Firm Responses to a More Generous Insurance Against High Sick Pay Costs

59 Pages Posted: 2 Dec 2022

See all articles by Caroline Hall

Caroline Hall

IFAU - Institute for Labour Market Policy Evaluation

Linus Liljeberg

IFAU - Institute for Labour Market Policy Evaluation

Erica Lindahl

IFAU - Institute for Labour Market Policy Evaluation

Abstract

This paper presents evidence on how firms react to a more generous insurance against high sick pay costs. We exploit a reform launched in Sweden in 2015, which introduced different thresholds for insurance reimbursement depending on firm size. By comparing workers in smaller firms with workers in large firms over time, we evaluate the effects of the reform. We find no indication of changed behaviour among employees in the smallest firms (on average 15 employees), but an increase in sickness absence among those employed in middle-sized firms (on average 38 employees).
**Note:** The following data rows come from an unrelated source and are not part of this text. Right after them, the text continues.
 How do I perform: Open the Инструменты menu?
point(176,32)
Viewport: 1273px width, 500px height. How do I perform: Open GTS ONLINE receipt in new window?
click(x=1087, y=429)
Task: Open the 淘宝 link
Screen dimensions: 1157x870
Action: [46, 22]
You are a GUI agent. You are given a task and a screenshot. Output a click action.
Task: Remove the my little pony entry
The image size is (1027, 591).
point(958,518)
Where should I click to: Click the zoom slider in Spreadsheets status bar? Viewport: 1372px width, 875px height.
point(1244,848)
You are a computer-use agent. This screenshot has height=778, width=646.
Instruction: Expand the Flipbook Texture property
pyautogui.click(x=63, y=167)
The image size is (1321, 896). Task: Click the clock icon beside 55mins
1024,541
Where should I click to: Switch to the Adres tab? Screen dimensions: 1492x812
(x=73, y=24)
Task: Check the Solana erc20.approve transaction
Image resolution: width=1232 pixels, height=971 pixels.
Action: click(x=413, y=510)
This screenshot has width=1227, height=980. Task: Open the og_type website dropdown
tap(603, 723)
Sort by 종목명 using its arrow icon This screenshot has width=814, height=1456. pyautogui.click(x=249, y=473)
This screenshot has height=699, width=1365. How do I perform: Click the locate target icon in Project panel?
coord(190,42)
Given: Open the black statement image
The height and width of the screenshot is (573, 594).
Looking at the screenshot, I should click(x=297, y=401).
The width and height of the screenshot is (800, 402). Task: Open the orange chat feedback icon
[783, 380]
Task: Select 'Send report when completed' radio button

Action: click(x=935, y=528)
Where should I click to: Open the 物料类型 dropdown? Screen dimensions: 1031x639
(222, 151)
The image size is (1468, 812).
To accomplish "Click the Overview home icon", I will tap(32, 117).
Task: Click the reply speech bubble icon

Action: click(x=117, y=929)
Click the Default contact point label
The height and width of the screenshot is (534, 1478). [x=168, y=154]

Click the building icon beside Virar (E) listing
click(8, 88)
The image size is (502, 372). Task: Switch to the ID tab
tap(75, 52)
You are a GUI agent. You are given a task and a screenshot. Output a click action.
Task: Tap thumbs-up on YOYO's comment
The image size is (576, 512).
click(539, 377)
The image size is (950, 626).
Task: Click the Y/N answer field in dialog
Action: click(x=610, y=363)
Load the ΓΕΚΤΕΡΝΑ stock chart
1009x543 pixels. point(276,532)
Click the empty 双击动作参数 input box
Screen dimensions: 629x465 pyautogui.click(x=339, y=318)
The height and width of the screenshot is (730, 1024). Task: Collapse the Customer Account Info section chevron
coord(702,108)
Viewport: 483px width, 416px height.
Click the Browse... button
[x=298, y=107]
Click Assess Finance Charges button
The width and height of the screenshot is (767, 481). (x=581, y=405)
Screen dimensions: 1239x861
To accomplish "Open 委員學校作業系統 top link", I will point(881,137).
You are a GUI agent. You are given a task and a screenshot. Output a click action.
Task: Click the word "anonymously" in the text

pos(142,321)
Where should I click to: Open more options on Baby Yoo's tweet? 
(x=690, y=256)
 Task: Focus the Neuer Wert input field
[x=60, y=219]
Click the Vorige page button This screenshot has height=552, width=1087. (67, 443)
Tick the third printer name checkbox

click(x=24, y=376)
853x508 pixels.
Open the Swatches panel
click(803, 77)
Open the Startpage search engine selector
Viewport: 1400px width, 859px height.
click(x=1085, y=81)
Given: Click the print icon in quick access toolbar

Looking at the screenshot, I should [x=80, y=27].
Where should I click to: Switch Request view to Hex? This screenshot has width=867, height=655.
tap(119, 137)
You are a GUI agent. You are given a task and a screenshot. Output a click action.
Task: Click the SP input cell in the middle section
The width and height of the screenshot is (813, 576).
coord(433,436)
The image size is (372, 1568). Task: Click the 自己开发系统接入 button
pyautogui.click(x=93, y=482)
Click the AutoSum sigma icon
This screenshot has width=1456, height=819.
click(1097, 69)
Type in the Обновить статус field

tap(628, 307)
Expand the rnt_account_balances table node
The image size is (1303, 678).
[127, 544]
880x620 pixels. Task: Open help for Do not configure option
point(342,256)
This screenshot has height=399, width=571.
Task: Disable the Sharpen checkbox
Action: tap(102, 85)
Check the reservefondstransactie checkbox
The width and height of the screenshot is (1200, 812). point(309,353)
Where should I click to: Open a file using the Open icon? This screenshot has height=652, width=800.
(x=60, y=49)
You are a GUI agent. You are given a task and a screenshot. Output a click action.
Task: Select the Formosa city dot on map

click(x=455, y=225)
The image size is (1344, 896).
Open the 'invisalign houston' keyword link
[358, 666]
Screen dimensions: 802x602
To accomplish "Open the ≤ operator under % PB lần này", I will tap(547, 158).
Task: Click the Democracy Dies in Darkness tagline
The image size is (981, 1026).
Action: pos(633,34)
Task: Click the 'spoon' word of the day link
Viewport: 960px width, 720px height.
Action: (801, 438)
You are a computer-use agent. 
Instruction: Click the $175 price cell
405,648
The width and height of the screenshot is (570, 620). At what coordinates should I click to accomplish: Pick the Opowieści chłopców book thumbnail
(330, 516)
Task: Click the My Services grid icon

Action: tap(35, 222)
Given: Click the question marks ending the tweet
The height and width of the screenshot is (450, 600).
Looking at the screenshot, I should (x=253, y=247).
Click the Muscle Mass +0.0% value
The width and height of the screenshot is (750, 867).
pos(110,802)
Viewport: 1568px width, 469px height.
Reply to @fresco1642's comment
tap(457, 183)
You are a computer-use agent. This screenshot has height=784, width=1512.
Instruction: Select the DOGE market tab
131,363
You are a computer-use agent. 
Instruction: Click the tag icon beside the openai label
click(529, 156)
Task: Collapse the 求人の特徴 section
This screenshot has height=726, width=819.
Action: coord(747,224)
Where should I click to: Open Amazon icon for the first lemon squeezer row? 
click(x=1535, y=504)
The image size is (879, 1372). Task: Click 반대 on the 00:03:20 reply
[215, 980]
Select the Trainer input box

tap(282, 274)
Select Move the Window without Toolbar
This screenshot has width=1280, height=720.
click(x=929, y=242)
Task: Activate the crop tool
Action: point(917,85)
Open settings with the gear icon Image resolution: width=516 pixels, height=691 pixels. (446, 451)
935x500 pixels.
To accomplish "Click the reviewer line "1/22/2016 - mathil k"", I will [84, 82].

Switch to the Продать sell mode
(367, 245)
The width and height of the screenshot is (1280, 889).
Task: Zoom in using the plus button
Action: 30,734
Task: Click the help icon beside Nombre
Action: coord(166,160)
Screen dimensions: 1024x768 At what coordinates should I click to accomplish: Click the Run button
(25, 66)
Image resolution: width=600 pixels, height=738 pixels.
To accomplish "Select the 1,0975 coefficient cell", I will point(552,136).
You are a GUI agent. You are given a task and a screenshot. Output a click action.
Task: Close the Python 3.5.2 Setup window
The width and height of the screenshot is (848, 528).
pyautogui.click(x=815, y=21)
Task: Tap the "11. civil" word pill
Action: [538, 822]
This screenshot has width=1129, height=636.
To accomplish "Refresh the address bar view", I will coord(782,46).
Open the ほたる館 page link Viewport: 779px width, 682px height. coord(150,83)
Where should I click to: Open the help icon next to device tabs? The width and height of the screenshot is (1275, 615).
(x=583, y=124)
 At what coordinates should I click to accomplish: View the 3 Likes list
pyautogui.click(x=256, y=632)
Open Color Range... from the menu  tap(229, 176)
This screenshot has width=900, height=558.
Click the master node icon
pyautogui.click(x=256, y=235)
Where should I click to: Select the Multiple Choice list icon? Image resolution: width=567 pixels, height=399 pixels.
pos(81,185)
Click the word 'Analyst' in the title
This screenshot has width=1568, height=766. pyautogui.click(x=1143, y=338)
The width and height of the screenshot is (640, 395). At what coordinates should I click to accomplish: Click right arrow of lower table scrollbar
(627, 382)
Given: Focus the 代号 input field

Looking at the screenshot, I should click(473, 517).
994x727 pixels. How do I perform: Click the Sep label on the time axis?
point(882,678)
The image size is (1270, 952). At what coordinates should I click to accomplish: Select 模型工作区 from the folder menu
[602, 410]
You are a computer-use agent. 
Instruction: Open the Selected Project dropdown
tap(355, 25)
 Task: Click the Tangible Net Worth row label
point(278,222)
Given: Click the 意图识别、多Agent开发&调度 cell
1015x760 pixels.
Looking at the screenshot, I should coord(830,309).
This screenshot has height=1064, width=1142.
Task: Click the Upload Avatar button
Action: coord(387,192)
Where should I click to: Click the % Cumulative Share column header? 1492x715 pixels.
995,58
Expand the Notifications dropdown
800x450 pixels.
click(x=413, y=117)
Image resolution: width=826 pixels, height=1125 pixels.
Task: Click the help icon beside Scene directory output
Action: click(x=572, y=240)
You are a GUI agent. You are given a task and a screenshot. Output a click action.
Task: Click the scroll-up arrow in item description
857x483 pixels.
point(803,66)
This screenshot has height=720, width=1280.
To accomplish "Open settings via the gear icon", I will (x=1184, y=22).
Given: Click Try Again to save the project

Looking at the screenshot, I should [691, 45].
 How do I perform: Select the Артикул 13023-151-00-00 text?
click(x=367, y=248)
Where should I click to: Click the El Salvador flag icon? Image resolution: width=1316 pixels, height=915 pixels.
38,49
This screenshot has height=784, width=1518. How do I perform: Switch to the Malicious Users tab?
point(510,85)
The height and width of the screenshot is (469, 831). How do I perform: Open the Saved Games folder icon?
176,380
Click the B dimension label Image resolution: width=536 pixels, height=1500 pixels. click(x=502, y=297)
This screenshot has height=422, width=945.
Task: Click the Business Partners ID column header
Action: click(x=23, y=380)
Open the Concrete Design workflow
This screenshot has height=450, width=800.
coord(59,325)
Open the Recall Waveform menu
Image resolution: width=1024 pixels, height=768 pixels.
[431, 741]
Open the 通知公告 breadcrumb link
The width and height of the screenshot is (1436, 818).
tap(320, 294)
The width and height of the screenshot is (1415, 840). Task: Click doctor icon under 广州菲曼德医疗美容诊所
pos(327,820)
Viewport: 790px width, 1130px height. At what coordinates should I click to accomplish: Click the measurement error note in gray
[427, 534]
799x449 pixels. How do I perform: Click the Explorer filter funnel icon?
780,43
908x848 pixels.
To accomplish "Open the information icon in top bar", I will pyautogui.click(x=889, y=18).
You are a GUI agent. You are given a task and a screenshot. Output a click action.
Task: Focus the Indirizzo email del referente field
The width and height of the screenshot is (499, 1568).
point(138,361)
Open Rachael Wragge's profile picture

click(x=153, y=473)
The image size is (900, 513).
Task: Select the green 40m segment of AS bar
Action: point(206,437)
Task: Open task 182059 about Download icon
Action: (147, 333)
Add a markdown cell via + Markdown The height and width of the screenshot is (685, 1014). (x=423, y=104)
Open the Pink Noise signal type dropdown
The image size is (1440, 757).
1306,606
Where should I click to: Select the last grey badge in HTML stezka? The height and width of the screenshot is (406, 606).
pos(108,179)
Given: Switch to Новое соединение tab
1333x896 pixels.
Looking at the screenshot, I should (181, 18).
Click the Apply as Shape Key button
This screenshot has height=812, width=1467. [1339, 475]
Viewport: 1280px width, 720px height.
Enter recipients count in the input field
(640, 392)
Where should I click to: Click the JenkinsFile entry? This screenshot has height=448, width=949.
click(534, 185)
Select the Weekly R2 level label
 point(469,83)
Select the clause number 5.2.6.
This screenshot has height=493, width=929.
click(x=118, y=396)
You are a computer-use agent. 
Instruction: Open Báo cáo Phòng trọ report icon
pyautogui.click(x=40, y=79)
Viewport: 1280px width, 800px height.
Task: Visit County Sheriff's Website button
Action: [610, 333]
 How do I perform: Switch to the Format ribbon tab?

The increased absence in middle-sized firms is entirely driven by new hires, but the newly hired employees do not seem to be differently selected. We find no evidence indicating that the more generous insurance made firms more inclined to employ more sick-prone individuals. Further analysis suggests that the absence of behavioural responses among employees in the smallest firms might be related to a large production loss from an absent worker, which the insurance cannot fully compensate for. Taken together, we find no support for any societal benefits of a more generous insurance against high sick pay costs in terms of an increased employment-probability among more sick-prone individuals.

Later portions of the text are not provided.